### WHAT THE EXERCISE ASKS
A stretch of the entries below is to be set down exactly, running from the line with "Identify the click" through the line with "[Instagram] (703, 2492)", both included, and no other line.

### INPUT DATA
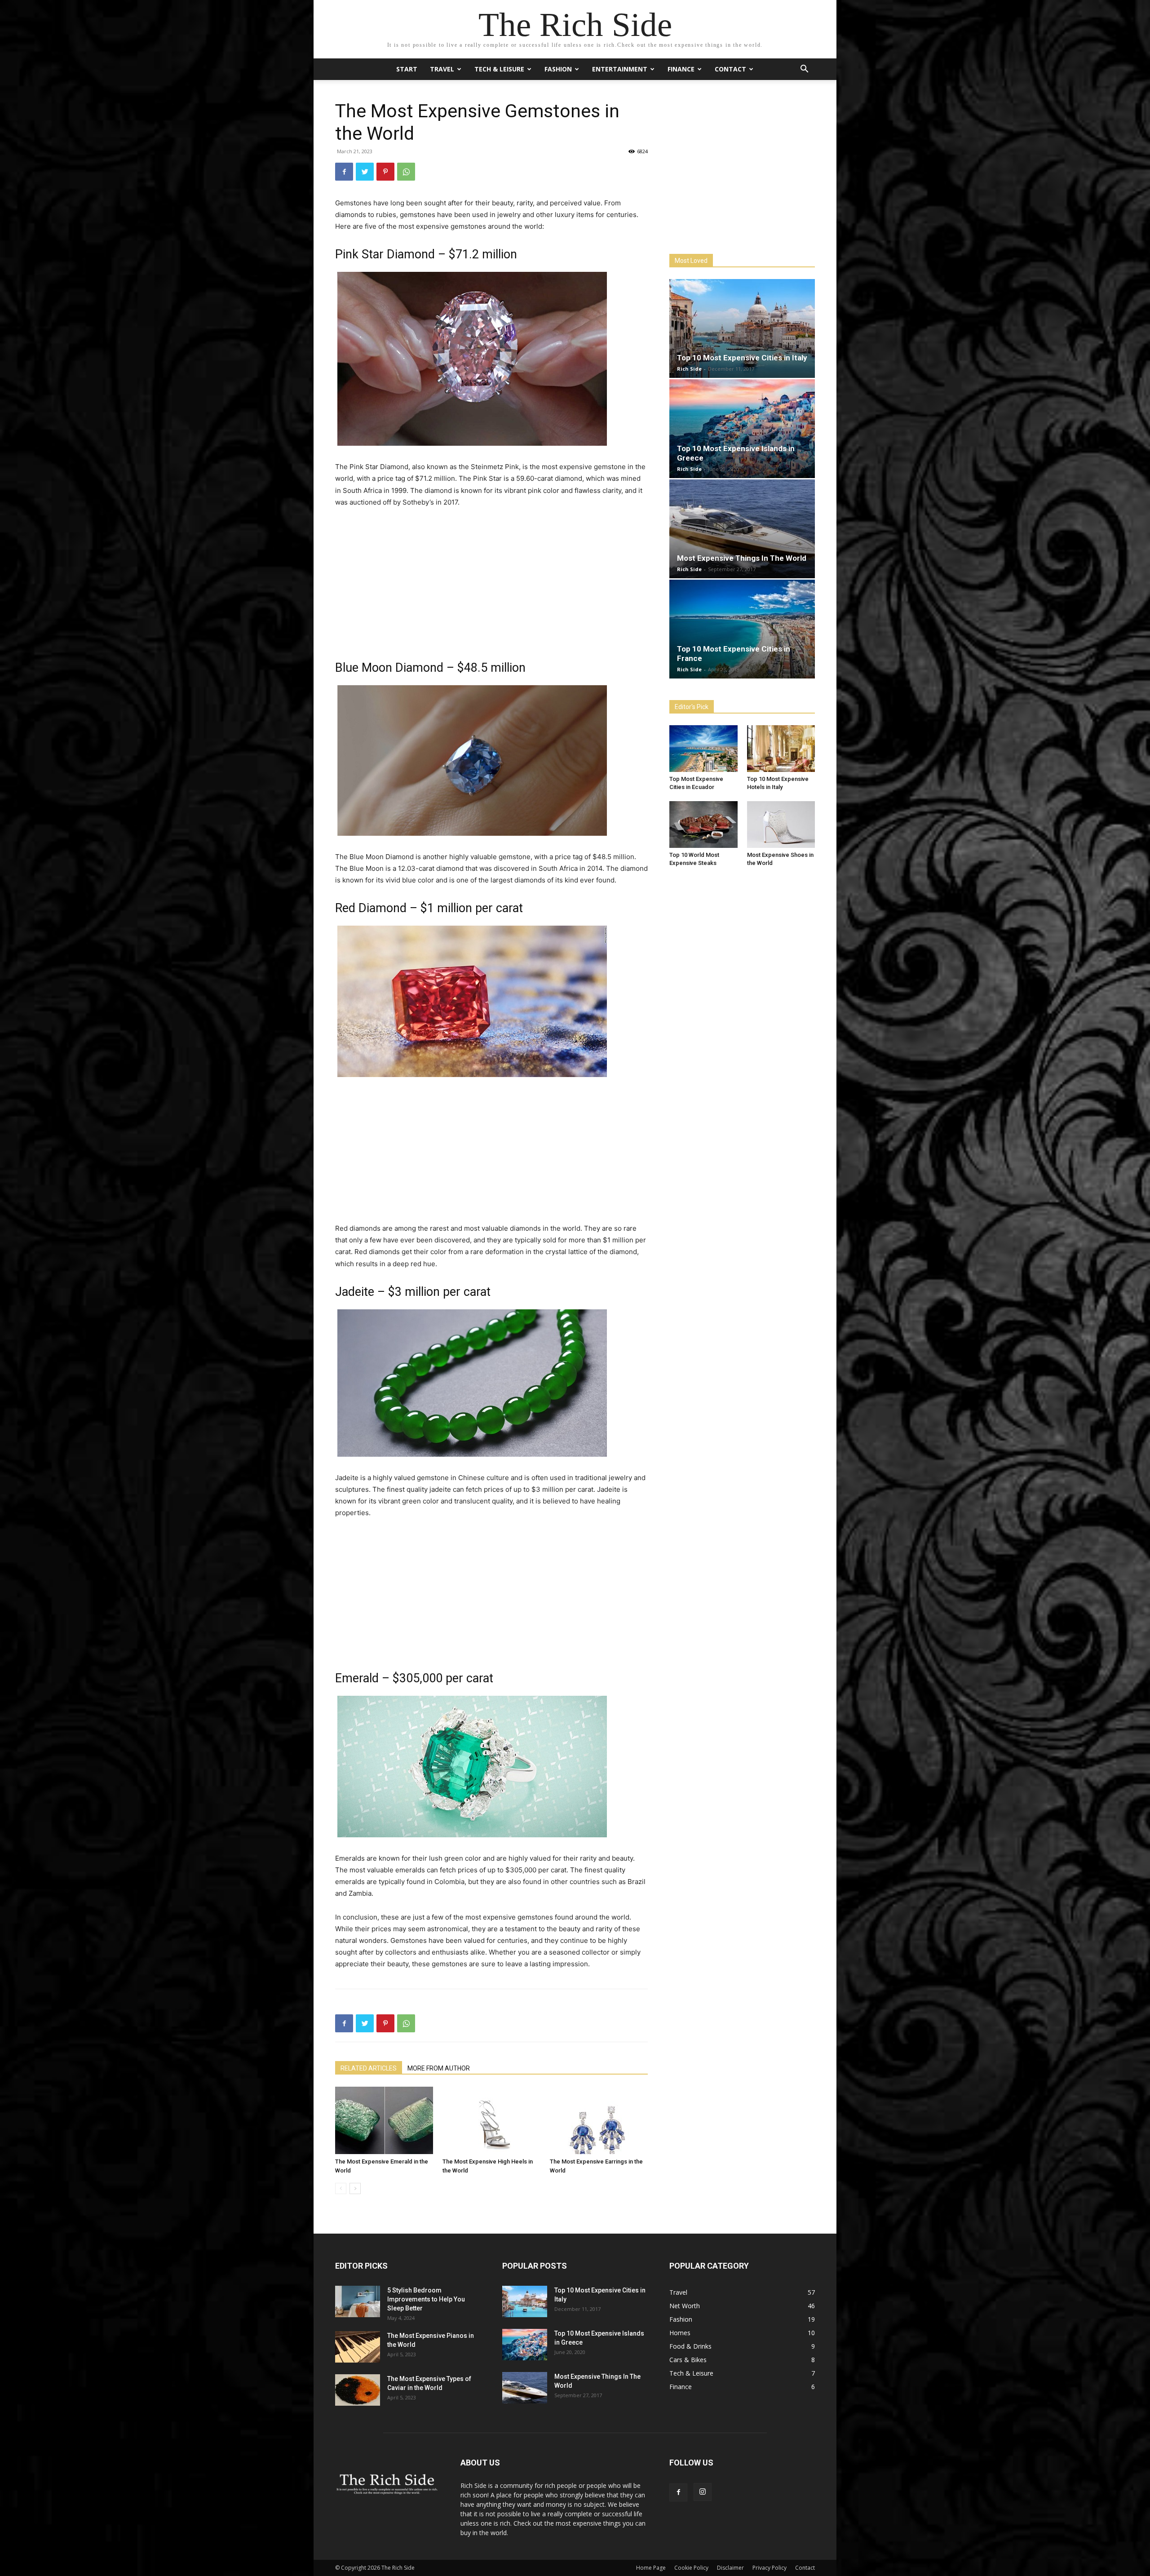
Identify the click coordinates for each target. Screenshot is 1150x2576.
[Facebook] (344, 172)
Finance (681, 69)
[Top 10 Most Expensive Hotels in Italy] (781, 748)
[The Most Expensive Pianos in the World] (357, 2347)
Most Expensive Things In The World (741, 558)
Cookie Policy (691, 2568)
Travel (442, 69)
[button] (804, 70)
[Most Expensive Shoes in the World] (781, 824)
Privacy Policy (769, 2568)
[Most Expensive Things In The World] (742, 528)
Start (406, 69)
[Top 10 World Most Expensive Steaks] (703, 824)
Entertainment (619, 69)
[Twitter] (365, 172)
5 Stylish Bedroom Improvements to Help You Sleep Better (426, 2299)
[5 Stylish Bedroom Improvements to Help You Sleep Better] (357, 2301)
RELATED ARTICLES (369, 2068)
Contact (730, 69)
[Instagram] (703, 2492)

---

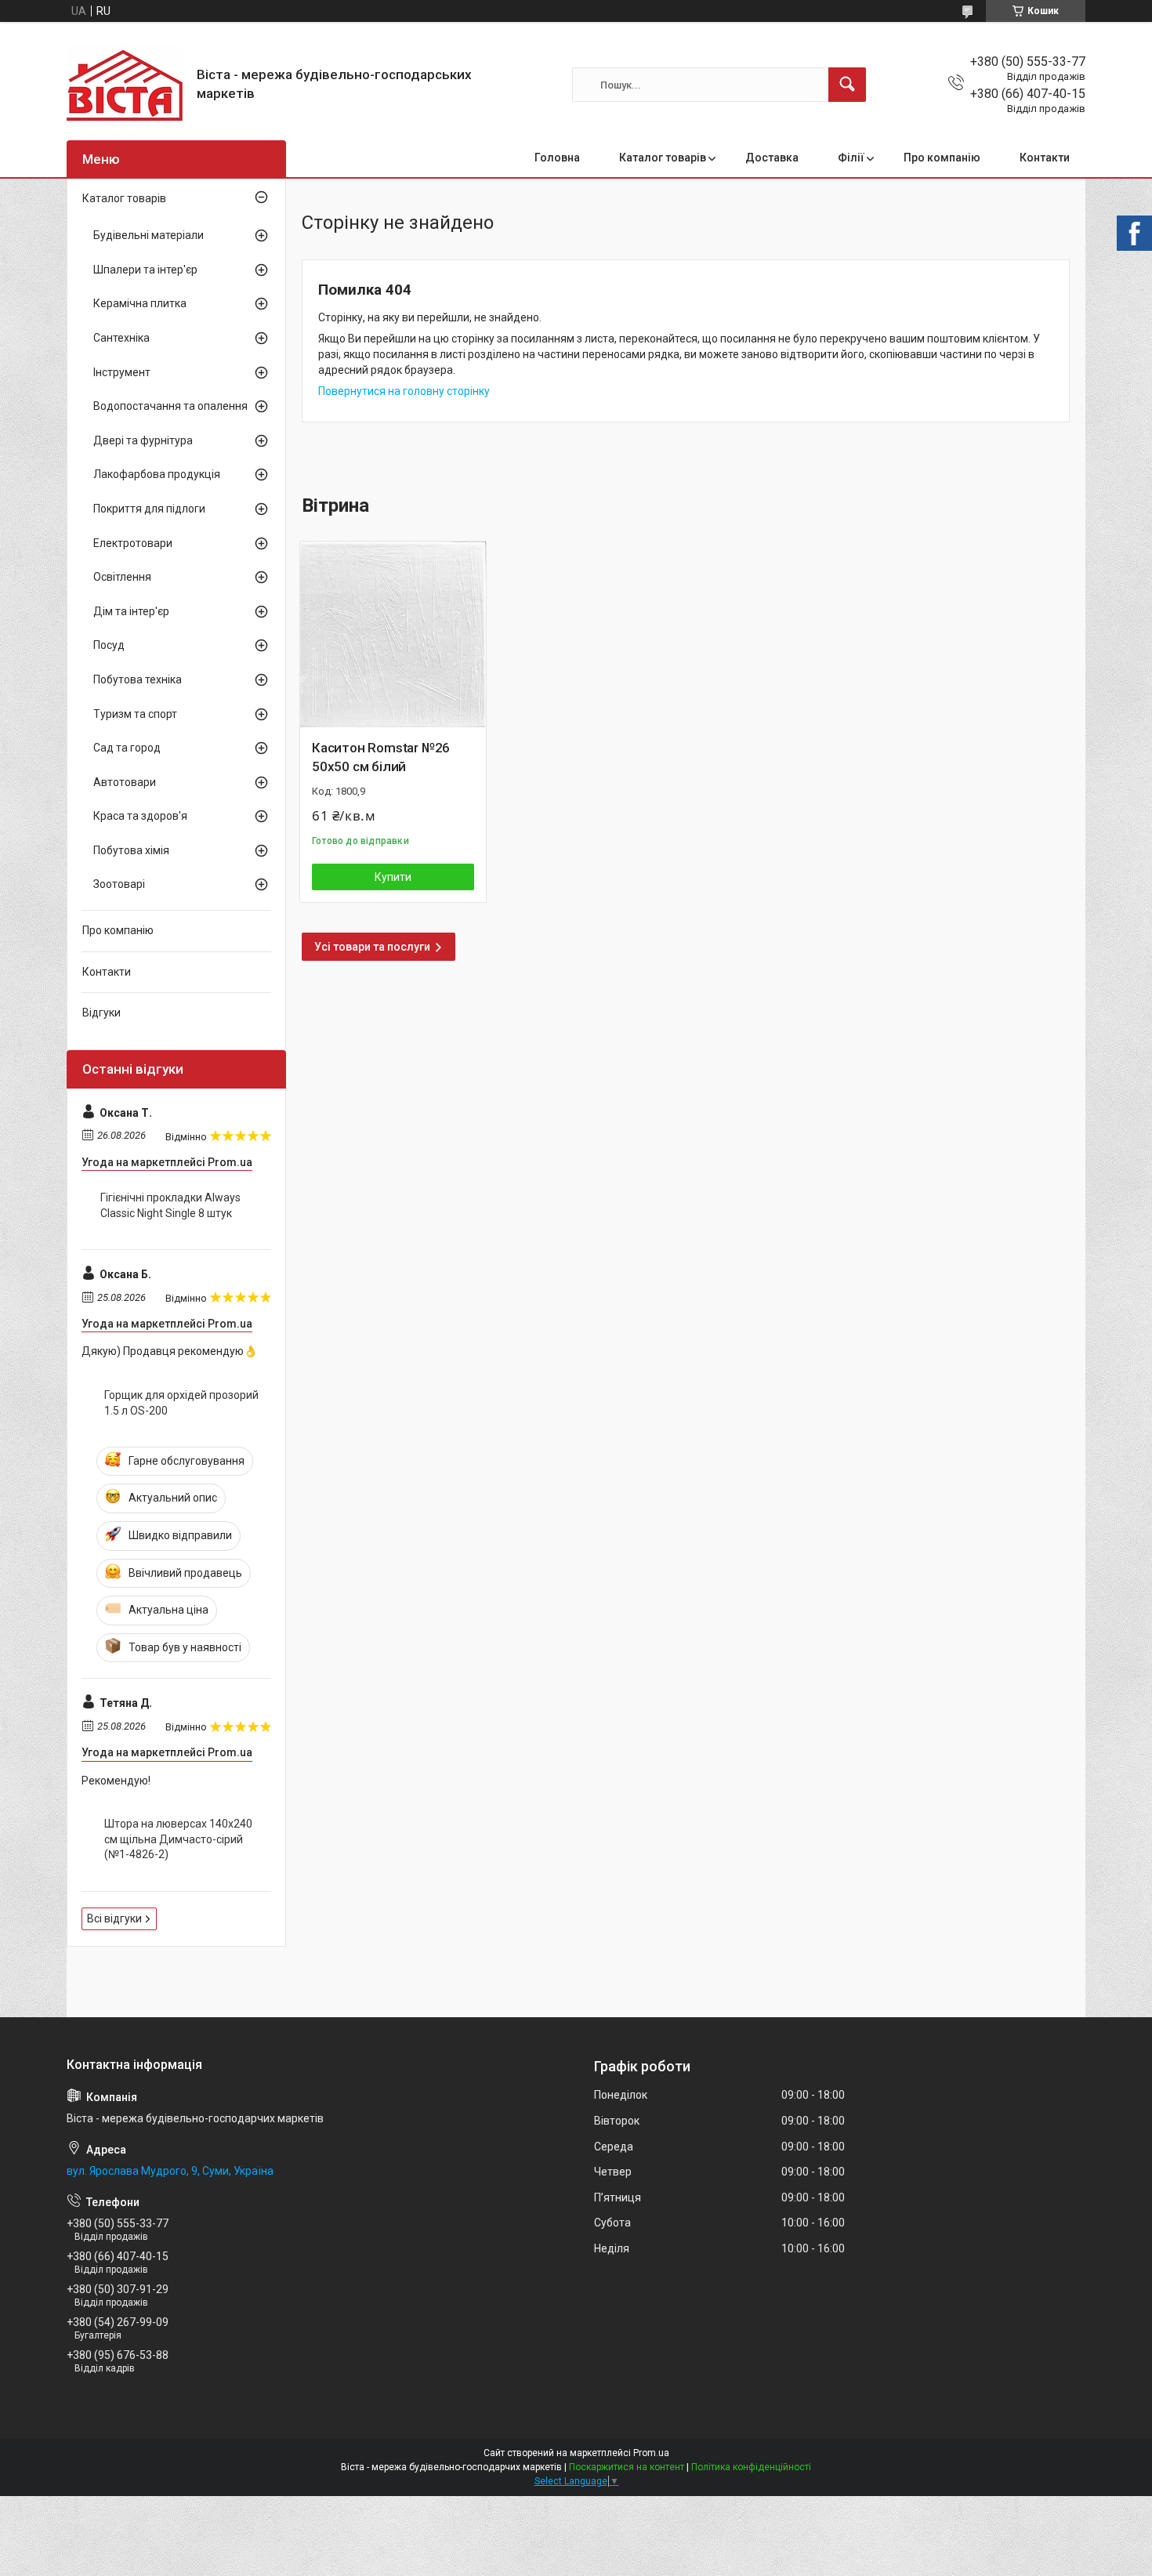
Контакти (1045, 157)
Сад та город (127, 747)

### WRITTEN SOLUTION
Identify the click coordinates for each target. Screenshot is 1150x2576.
[Facebook] (344, 172)
Finance (681, 69)
[Top 10 Most Expensive Hotels in Italy] (781, 748)
[The Most Expensive Pianos in the World] (357, 2347)
Most Expensive Things In The World (741, 558)
Cookie Policy (691, 2568)
Travel (442, 69)
[button] (804, 70)
[Most Expensive Shoes in the World] (781, 824)
Privacy Policy (769, 2568)
[Most Expensive Things In The World] (742, 528)
Start (406, 69)
[Top 10 World Most Expensive Steaks] (703, 824)
Entertainment (619, 69)
[Twitter] (365, 172)
5 Stylish Bedroom Improvements to Help You Sleep Better (426, 2299)
[5 Stylish Bedroom Improvements to Help You Sleep Better] (357, 2301)
RELATED ARTICLES (369, 2068)
Contact (730, 69)
[Instagram] (703, 2492)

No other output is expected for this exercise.